Primero. Establecer, legalmente, una fecha fatal, a manera de fecha de caducidad, que sirva para hacer un alto en el camino y determinar si el nuevo sistema está cumpliendo los objetivos propuestos. Nueve años es un plazo razonable para esa revisión de fondo y a fondo. No se empalmaría con fechas electorales.

El escenario se debe ver de manera objetiva, es decir, contemplar el éxito de la reforma, pero también la posibilidad del fracaso, en cuyo caso, se deben tomar las acciones constitucionales, políticas y legislativas para superar esa eventualidad y no dejar que se haga más profunda la crisis que podría sobrevenir.

Segundo, El responsable de la implantación de la reforma debe tener rostro, nombre y apellido. Su obligación es rendir cuentas periódicas del avance (en el mejor de los casos), estancamiento o retroceso de la reforma. Aquí juegan un papel relevante las organizaciones de la sociedad civil y las universidades, a las cuales, de manera obligatoria, se debe escuchar y atender sus análisis y propuestas. En este sentido, es necesario establecer esa obligación en norma legal.
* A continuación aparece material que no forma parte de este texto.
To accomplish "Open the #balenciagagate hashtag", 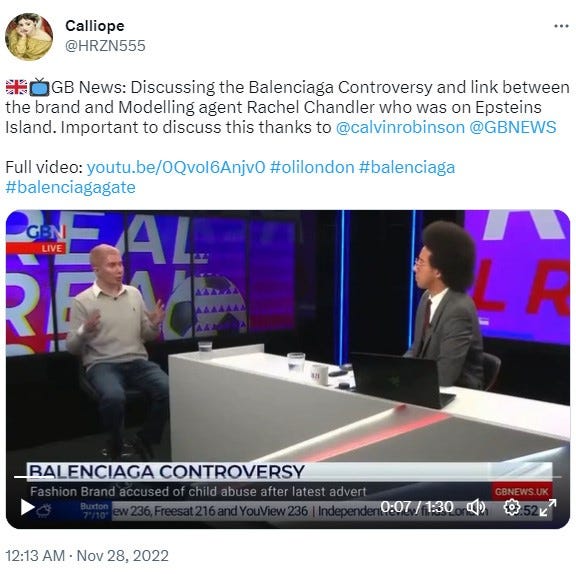I will (71, 187).

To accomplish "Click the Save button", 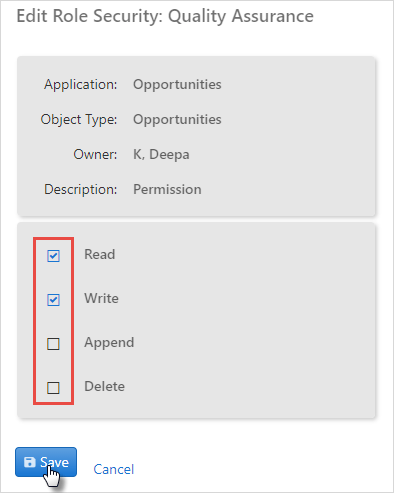I will coord(46,462).
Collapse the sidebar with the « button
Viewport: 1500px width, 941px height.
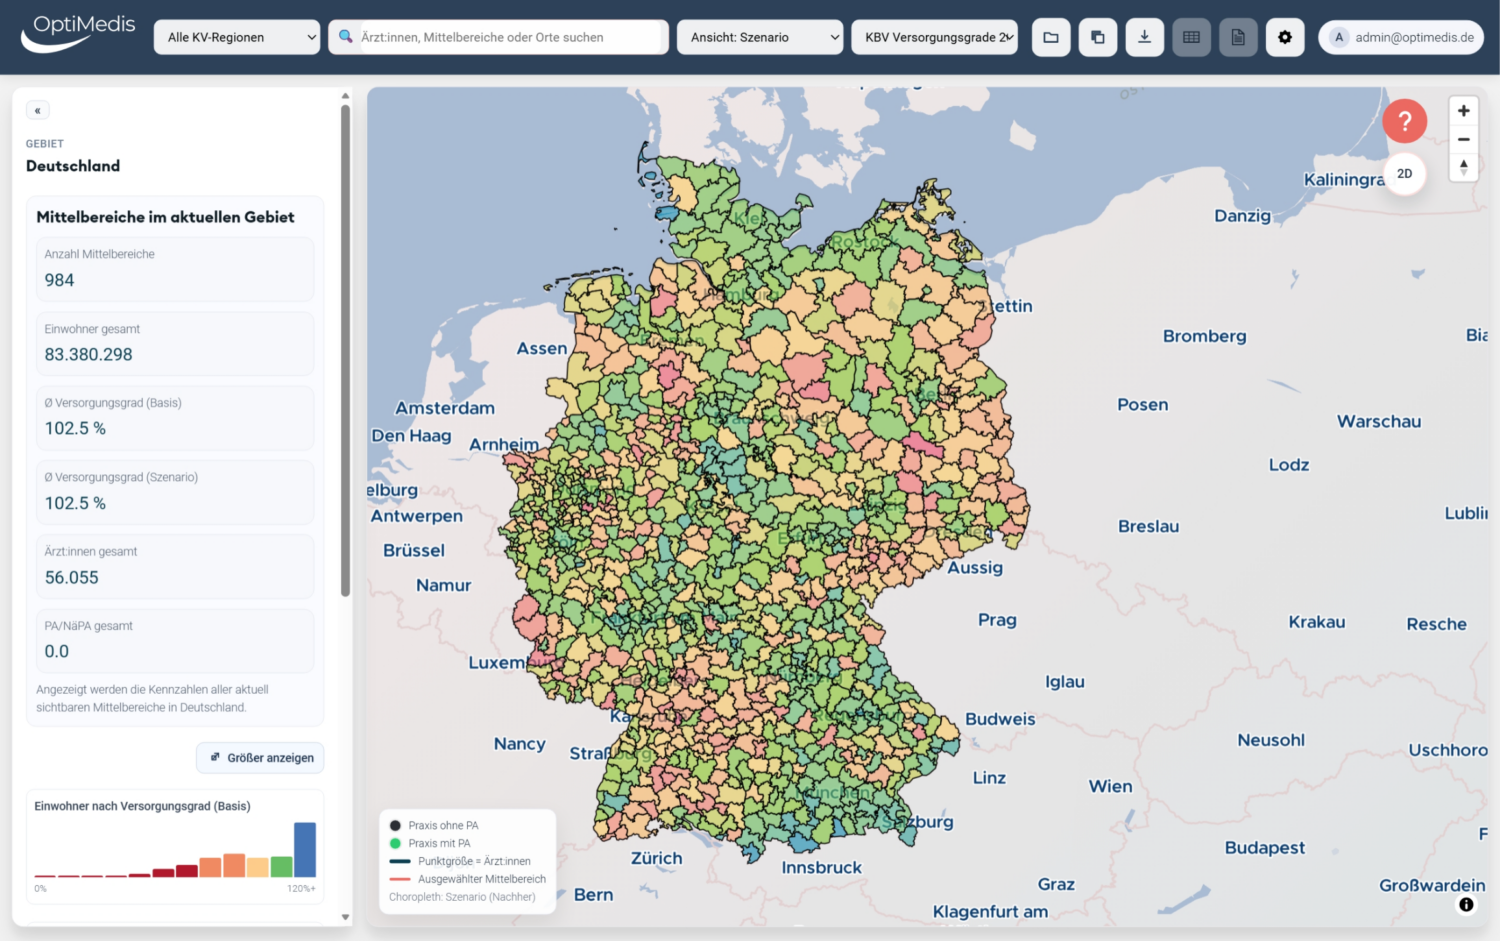coord(37,110)
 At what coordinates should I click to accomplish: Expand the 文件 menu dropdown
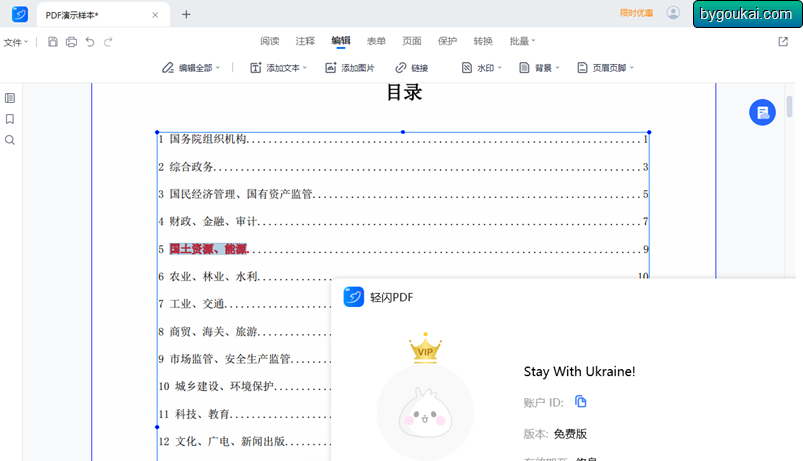click(x=16, y=42)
Es preciso establecer las variables de medición, que sean del conocimiento general, que arrojen datos medibles, verificables, integrales y de fácil entendimiento. Es fundamental establecer las reglas de la métrica del nuevo sistema judicial. No se admiten autocomplacencias, ni justificaciones. Lo que es, es.

Tercero. Se debe prever que ante un eventual fracaso de la reforma (no es descartable), debe haber la obligación de reformar y/o rediseñar (con base en lo qué falló), el sistema que ahora se presume con bombo y platillo. Aquí, insisto en lo que antes he señalado (LJM, 7 marzo): que haya un referéndum o consulta popular, en los términos previstos en el artículo 35, fracción VIII constitucional. La participación de la sociedad requiere mayor materialización. Es una condición para fortalecer un sistema democrático.

Ante una realidad irrefutable, no debe haber soberbia, ni cerrazón de nadie, mucho menos, desdén e indiferencia. Más vale prever las medidas y mecanismos ante cualquier escenario. No se puede volver a tropezar con un sistema de justicia que no se corresponda, ni responda a las necesidades y exigencias de la realidad mexicana. Lo que viene y debe venir hay que empezarlo ya.